While reading The Pile of Stuff at the Bottom of the Stairs by Kristina Hopkinson, I realized that while it's a funny, exaggerated novel about a woman who begins secretly cataloging her husband's pros and cons, there's a lot of truth in it! Of course, I never do this but if I did, I could probably attest to many of her gripes. First of all, let me just say for the record, I'm speaking about MOST women. If you are in a balanced and blissful category all your own, ignore this. Oh, and also?? I kind of hate you.
Most of my days are spent juggling, negotiating and looking at the clock in hopes help will arrive swiftly via my knight on a shining Harley. And then it's time for dinner, and reading and baths and the whole thing starts again. If I'm lucky to squeeze in some "me" time, I'd consider that a good day. Between all the demands of a home, a couple kids and a hubby, I'm all but spent by nightfall. Sure, my darling husband could pitch in more, bathe the children, read to them and tuck them into bed with witty stories instead of catching up on TV or tinkering in the garage but my kids are a bit attached and mommy has created a monster. I have this funny little thing called "mommy guilt" that creeps in whenever I fail to do everything myself. Madness, isn't it?? The very thing I long for, a little help, a little quiet, a little break, I push away for fear that a ball will drop.

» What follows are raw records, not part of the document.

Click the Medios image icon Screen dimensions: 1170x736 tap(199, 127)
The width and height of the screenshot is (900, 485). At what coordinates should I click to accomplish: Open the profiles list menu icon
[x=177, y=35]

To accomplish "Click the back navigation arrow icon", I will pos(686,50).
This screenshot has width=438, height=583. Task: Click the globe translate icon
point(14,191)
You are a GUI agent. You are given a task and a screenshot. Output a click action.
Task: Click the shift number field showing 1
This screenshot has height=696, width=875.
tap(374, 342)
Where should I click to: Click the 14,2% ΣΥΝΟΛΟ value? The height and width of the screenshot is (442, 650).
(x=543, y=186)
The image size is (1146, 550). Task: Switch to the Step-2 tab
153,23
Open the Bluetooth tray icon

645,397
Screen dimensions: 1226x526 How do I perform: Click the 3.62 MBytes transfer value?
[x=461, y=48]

It's not just time that us moms lack, it's also a bit of self-worth that somehow decreases as demands increase. Somehow we just fall lower and lower on the to-do list. I sacrifice time and money on pedicures and haircuts from days long ago for extras like karate lessons and outings with the kids. I give up sleep (and my sanity!) to comfort scared, thirsty children in the middle of the night. I have perfected the three-minute shower, the thrown-together ensemble and no longer scrutinize my meals, appearance, or housekeeping routine. I get the important stuff done and move on. Yes, I eat a lot of burnt toast. Doesn't every mom do this? Give up her portion when there's not enough, sacrifice her piece of the pie or the last bit of spending money for someone else's need? Oh, and forget about a hot meal. When you eat last, once everyone's been served, it just doesn't happen. I think it's natural, normal, primal. But it doesn't mean we have to be doormats. It's time to put ourselves a little higher on the list. Wear clothes that make you feel good, serve yourself first and take a little time to do something you love while someone else watches the kids for a couple hours.
It's not going to make a big difference to them but will make a huge one to you! Imagine taking an extra-long shower in peace, grocery shopping without little octopus arms reaching at everything within sight or sitting and reading a book. Just because. I'm taking small steps in hopes that my children will see that...hello! I'm a person too. With feelings! Maybe they will respect me a little more and do the same for themselves when they are parents. I want to be a really good example so excuse me while I go do my nails!